### [SUPPLIED INFORMATION]
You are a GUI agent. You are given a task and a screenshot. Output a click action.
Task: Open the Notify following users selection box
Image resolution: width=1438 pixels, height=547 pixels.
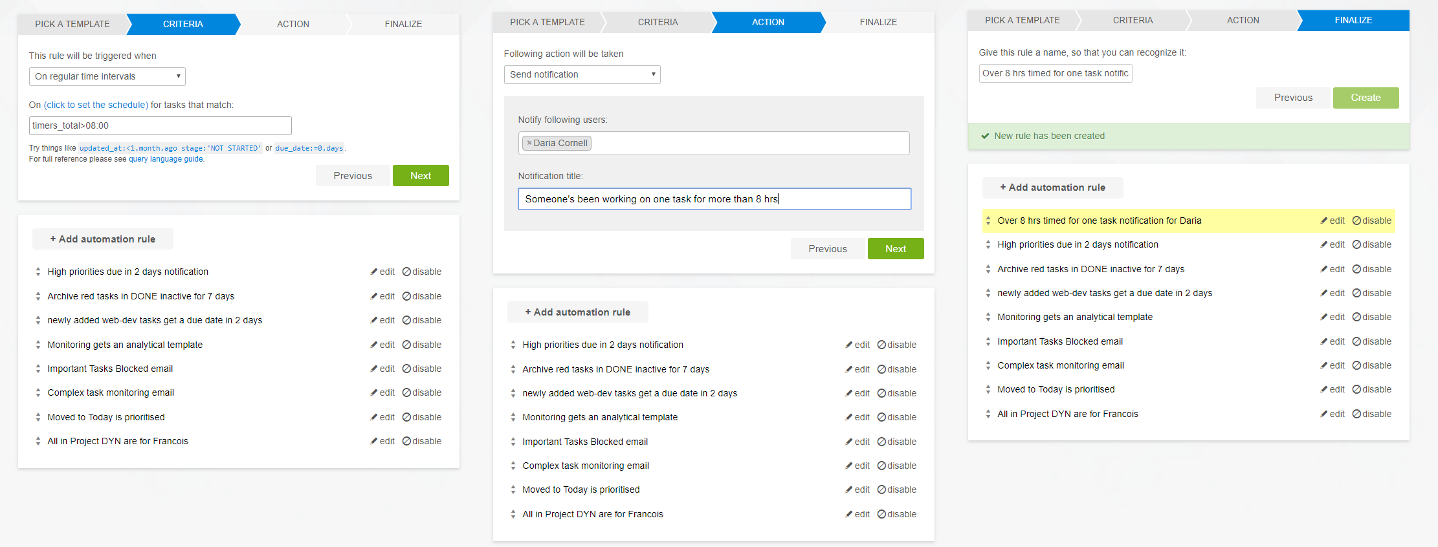(x=744, y=144)
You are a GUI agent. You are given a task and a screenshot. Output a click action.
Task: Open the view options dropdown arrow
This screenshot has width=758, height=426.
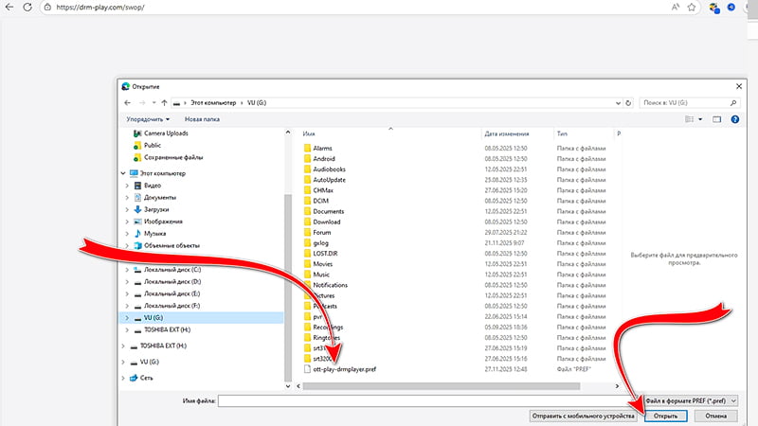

### [TASK BRIEF]
Reproduce word for word the lines running from the line with "Task: Open the view options dropdown arrow" through the end of the data, both included, and nothing else; leave out the pictures.

### [EXERCISE OUTPUT]
Task: Open the view options dropdown arrow
This screenshot has width=758, height=426.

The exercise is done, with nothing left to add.